Consigne ::
Répondez à ces questions sur la liste de bandes dessinées ci-dessous.
(a) Quel est le métier d'Isaac dans « Isaac le pirate » ?
(b) Avec quel compagnon le petit garçon de « Calvin & Hobbes » vit-il ses aventures ?
(c) Dans quelle boutique Laurent Boutin est-il libraire ?

Extrait de page ::
5) Corto Maltese en Sibérie, Hugo Pratt, Casterman

Les aventures d'un héros mythique, l'un des plus romantiques de la bande dessinée. Une oeuvre en tous points passionnante!

6) Isaac le pirate, Christophe Blain, Dargaud

Isaac, peintre désargenté du 18e siècle, s'enrôle sur un bateau de pirates. Une épopée dans un monde où la brutalité côtoie la sensibilité. Blain, ainsi que Sfar, Larcenet et Trondheim sont les représentants de la nouvelle BD française qui abordent leurs récits avec beaucoup d'intelligence.

7) Comme des lapins, Ralph Köning, Glénat

Un musicien classique largué par sa copine qui a trouvé une vidéo porno dans leur poubelle, un voisin homosexuel, une diva, un déménageur musclé... Autant de prétextes à disserter sur la vie amoureuse. Tendre, cru, mais tellement réjouissant!

8) Calvin & Hobbes, Bill Watterson, Hors-Collection (en anglais chez Warner Books)

Dans le contexte d'une petite ville américaine, un petit garçon à l'imagination débordante vit des aventures humoristiques avec son tigre en peluche qui devient réel en sa seule présence. Des gags qui ont fait la joie de millions de lecteurs dans les journaux du monde entier!

9) Les pionniers de l'aventure humaine, François Boucq, Casterman

Onze histoires toutes aussi délirantes les unes que les autres. Un dessin magistral, un univers décalé, bref, une oeuvre indispensable!

10) Major fatal, Jean Giraud, alias Moebius, Humanoïdes Associés

Je ne peux pas clore cette liste sans parler de ce grand dessinateur. Il a eu depuis plus de 40 ans une influence considérable dans le monde de la BD. Il a su inventer des univers d'une telle cohérence que même le cinéma américain de SF s'en est fortement inspiré. Le maître absolu!

Laurent Boutin

Libraire à la boutique spécialisée Planète BD.

1) Ibicus, Rabaté, Éd. Vents d'Ouest

Dans le cadre de la Révolution Russe de 1917, Rabaté nous présente un héros atypique: lâche, fourbe, opportuniste et profiteur... Sans cesse malmené au gré des cases somptueuses qu'il lui a dessinées, cet anti-héros est au final si pathétique qu'on ne peut que s'y attacher.

Données extraites ::
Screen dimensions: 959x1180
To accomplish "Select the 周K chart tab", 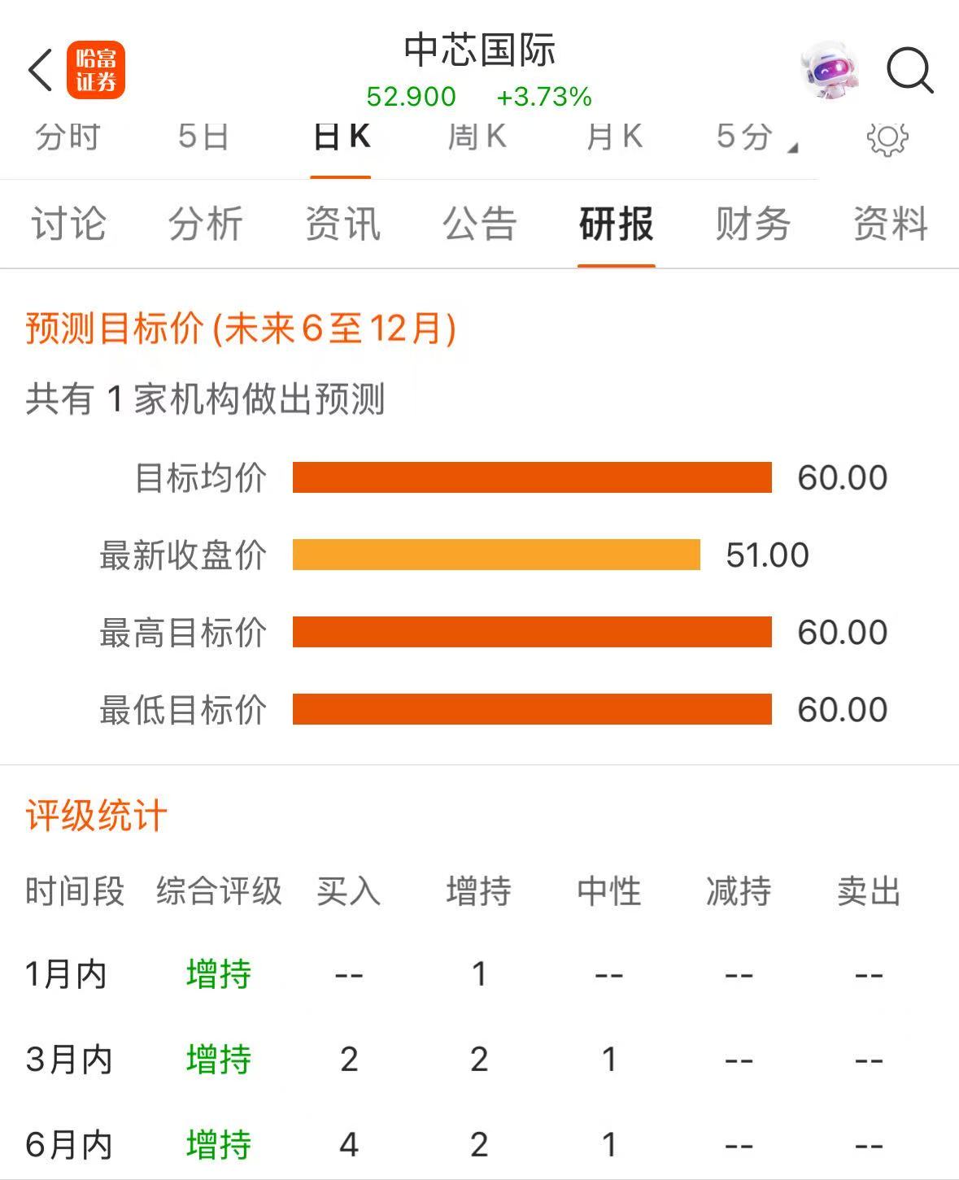I will pos(477,137).
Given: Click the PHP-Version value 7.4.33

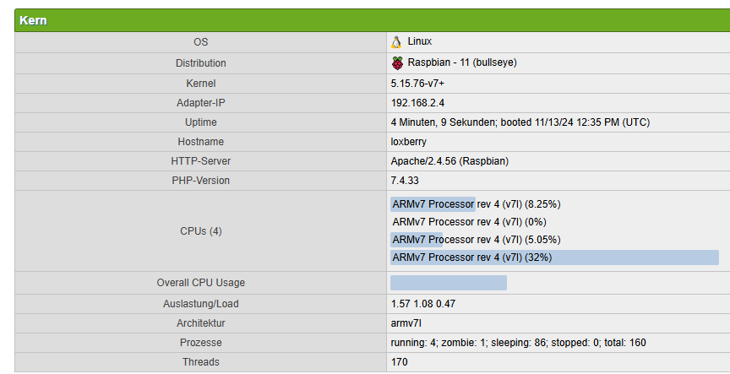Looking at the screenshot, I should pos(405,181).
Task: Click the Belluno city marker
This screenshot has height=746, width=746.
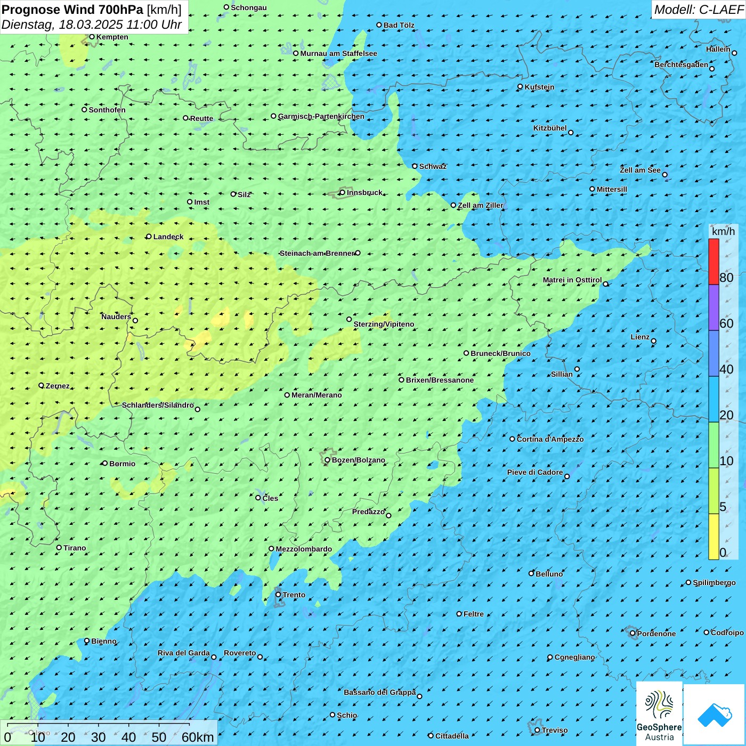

Réponse ::
(a) C'est un peintre désargenté du 18e siècle.
(b) Il les vit avec son tigre en peluche, qui devient réel en sa seule présence.
(c) Il est libraire à la boutique spécialisée Planète BD.